Stop Mistaking Repetition for Mastery

Stop Mistaking Repetition for Mastery

This is for the setters who’ve been ignored, the ones who learned in chaos, grew in silence, and still showed up hungry to get better. This isn’t about bitterness. It’s about burning down the myth that time alone makes you good.

Because 15 years repeating year one doesn’t equal 15.

Chapter 1: Experience ≠ Excellence

I’ve always been amazed how in this industry, authority and respect come from duration, not depth.
It’s not about culture, variety, risk, or evolution—it’s about how long your ass has been in the harness.

I remember once in Australia, during a car ride, telling another setter how many years I had been setting for. I regretted it immediately. The level of respect changed that day from mutual respect to “let me tell you how it works”. I didn’t become less skilled. I just said the wrong number.

Imagine a chef cooking the same dish for 15 years. Not refining it. Not improving it. Just repeating it. Is he a master or just a guy who never left year one?

Now imagine another chef—just a year in—but has cooked:

  • Sushi

  • Korean BBQ

  • Shawarma

  • Classic French cuisine

  • Street food, high-end, home cooking

They’ve used a thousand spices. Made mistakes. Learned. Absorbed. Shifted. Who’s more experienced? The clock holder or the context builder?

Routesetting Is Not Climbing…

You want to be a setter? Cool. Did you climb V13 once ten years ago? Irrelevant. Because strength is not vision. Strength isn’t empathy and doesn’t make you better at tweaking a boulder. And yet the industry loves to hand out influence based on:

  • How strong you were once

  • How long you’ve been around

  • How many years you’ve been in the same gym

Even if none of those things translate into quality, leadership, or growth.

So What Actually Is Experience Worth?

Is comp setting worth more than commercial? Is one gym for 5 years more valuable than 5 gyms in 2? Answer: It depends. But exposure is what matters.
If you’ve:

  • Worked across styles, gyms and countries

  • Faced disaster T-nuts and garbage teams

  • Adapted to different visions

  • Built systems from scraps

Then you’ve learned. Even if you’re newer. So if someone throws numbers at you like a résumé shield, ask:
“Cool. But what have you actually seen? What have you changed your mind about?
Because Monkey See, Monkey Repeat is not a career path. But Monkey See, Monkey Learn is what we should be rewarding.

Chapter 2: The Peter Principle Is Real—and It’s Eating Us Alive

This industry promotes people based on the wrong metrics.
It’s the classic corporate trap:

“You’re great at this job. Let’s give you a new job that requires none of the skills you had before.”

  • You’re a good setter? Cool. Now do admin, scheduling, budgets, HR, mentorship, and politics.

  • Also: write educational programs.

  • Also: handle emotional labor.

  • Also: smile. You’re a leader now.

Except… you’re not trained for any of it. And now you suck at your job. Not because you’re bad—but because you were never equipped. Which leads us to:

Climbing’s Beautiful Delusion or “Anyone Can Do Anything”

──────────────────────────────

GIVEN REQUEST 1. In the records, write out the lines beginning at the one that contains "Click the underlined heading 学生向け" and ending after the one that contains "Action: (x=480, y=112)". Leave out the pictures.
GIVEN REQUEST 2. Continue the essay on routesetting from where it stops.

Records
──────────────────────────────

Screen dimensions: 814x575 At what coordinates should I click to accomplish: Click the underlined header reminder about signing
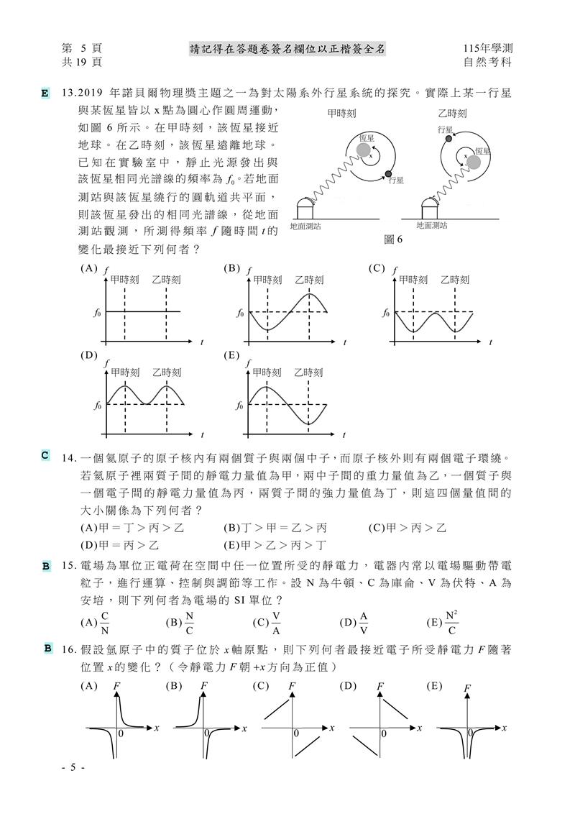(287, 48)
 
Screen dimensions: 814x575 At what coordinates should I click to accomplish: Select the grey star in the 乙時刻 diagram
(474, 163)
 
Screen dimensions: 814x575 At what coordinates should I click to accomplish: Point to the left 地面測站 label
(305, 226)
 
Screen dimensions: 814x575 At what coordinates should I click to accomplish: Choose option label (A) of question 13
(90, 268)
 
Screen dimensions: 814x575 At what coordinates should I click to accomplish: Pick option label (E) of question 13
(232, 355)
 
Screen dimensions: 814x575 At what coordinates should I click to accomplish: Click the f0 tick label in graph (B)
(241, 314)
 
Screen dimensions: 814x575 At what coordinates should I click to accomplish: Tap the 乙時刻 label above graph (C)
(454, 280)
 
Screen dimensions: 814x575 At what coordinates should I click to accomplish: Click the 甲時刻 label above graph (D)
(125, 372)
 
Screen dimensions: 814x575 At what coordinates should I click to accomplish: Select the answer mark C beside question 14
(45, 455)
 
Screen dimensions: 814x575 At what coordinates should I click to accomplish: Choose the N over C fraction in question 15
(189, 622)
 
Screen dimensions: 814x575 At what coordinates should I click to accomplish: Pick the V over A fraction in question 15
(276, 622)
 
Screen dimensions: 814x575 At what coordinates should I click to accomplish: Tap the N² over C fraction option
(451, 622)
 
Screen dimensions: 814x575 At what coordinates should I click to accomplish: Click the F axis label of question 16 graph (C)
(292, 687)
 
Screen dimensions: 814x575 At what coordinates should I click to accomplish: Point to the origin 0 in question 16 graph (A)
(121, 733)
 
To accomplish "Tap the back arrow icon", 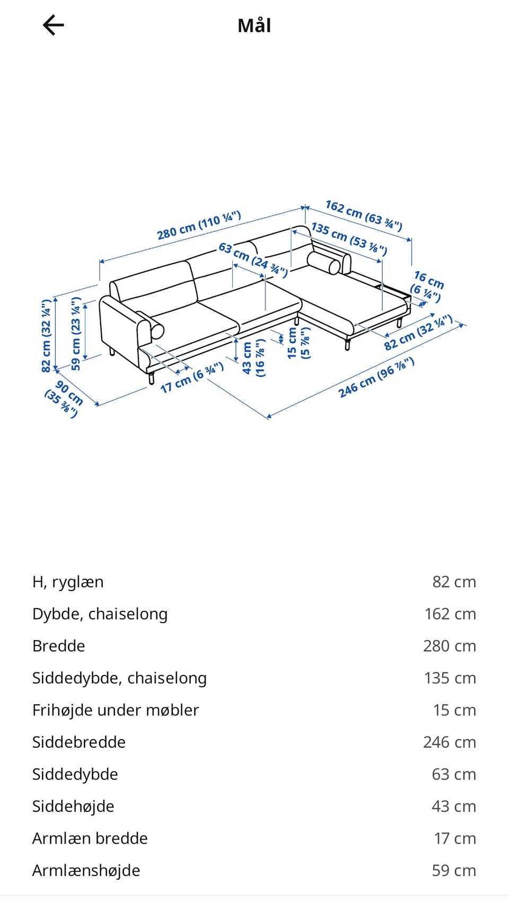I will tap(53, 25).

──────────────────────────────

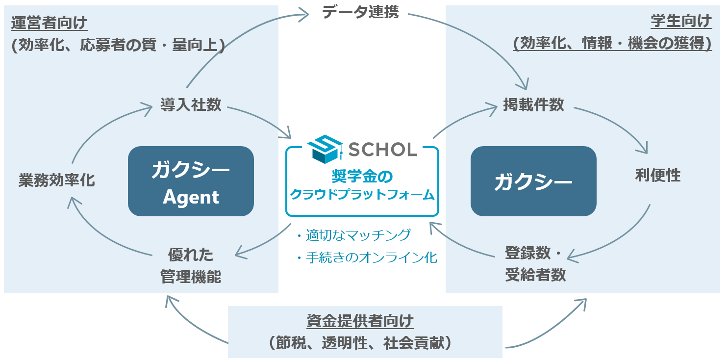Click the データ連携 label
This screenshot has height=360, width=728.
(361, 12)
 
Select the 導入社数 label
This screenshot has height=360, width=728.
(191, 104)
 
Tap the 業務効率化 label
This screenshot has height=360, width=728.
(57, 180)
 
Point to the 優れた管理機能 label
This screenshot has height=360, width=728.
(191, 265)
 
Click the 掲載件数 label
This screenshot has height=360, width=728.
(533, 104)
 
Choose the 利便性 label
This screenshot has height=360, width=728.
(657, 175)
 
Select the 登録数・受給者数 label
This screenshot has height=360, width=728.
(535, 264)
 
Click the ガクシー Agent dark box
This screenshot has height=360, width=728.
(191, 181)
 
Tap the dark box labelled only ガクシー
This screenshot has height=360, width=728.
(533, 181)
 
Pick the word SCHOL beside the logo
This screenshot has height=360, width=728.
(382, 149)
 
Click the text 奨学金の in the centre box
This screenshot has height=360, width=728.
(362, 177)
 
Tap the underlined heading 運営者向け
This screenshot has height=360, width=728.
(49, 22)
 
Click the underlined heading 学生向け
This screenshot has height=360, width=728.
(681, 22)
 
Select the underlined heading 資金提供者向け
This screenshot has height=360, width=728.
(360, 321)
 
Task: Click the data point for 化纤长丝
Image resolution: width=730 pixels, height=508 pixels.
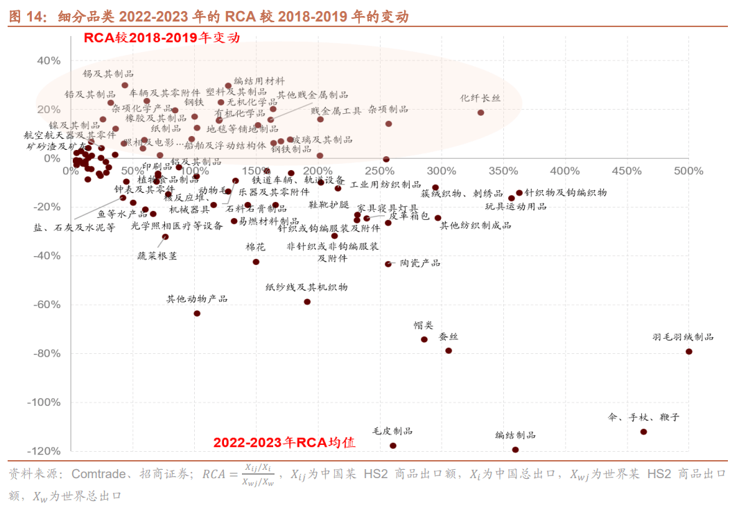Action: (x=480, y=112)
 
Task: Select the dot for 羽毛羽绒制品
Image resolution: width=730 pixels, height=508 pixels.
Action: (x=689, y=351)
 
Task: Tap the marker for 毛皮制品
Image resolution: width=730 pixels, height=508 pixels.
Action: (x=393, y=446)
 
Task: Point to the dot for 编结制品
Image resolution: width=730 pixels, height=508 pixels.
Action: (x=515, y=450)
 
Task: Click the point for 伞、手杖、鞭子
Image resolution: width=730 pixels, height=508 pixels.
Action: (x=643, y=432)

──────────────────────────────

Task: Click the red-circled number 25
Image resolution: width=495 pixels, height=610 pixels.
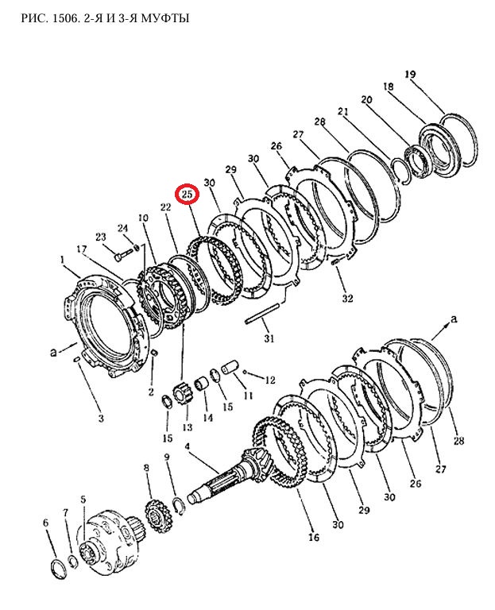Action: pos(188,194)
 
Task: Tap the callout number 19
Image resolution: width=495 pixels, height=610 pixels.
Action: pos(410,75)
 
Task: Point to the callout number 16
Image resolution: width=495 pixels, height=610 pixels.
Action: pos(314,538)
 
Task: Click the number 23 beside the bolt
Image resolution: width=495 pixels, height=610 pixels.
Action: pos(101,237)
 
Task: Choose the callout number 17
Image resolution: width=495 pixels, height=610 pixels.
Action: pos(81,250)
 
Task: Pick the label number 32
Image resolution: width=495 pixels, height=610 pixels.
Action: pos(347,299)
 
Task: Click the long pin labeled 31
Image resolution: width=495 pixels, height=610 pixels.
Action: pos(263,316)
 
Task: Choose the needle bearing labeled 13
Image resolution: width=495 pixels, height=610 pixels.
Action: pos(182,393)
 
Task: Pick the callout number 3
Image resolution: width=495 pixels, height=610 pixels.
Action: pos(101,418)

──────────────────────────────

EXERCISE RESPONSE 1.
Click the underlined heading 学生向け
This screenshot has height=360, width=728.
(681, 22)
 
Select the underlined heading 資金提供者向け
This screenshot has height=360, width=728.
(360, 321)
 
Task: Click the data point for 化纤长丝
Image resolution: width=730 pixels, height=508 pixels.
Action: (x=480, y=112)

EXERCISE RESPONSE 2.
Climbing culture worships the poetic lie: “Everyone gets a shot.” “Anyone can lead.” “We’re all in this together.” But when everyone does everything without structure, you don’t get creativity. You get chaos, you get mediocrity.
You end up with:

  • Federation promoting the same male archetype

  • Curriculum built by people disconnected from reality

  • Promotions based on time served, not vision offered

  • Entire departments run by people who’ve never actually built a team

  • Networks being the best resumes

And then people act surprised when the quality sucks.

Chapter 3: Misvaluing Experience Is the Real Problem

Let’s talk about what the industry really means when it says: “We’re looking for incredible talents.”
Because what they usually mean is:

  • Someone with IFSC on their résumé or level X* (insert number, letter, colour or animals depending on your country)

  • Someone who’s set Nationals

  • Someone who’s worked at a big name gym

  • Someone whose name gets passed around more than their actual work does.

But what they don’t ask is:

  • How do you navigate conflicts? 

  • How deep is your repertoire of movement?

  • What can you bring to a setting team that is unique to you?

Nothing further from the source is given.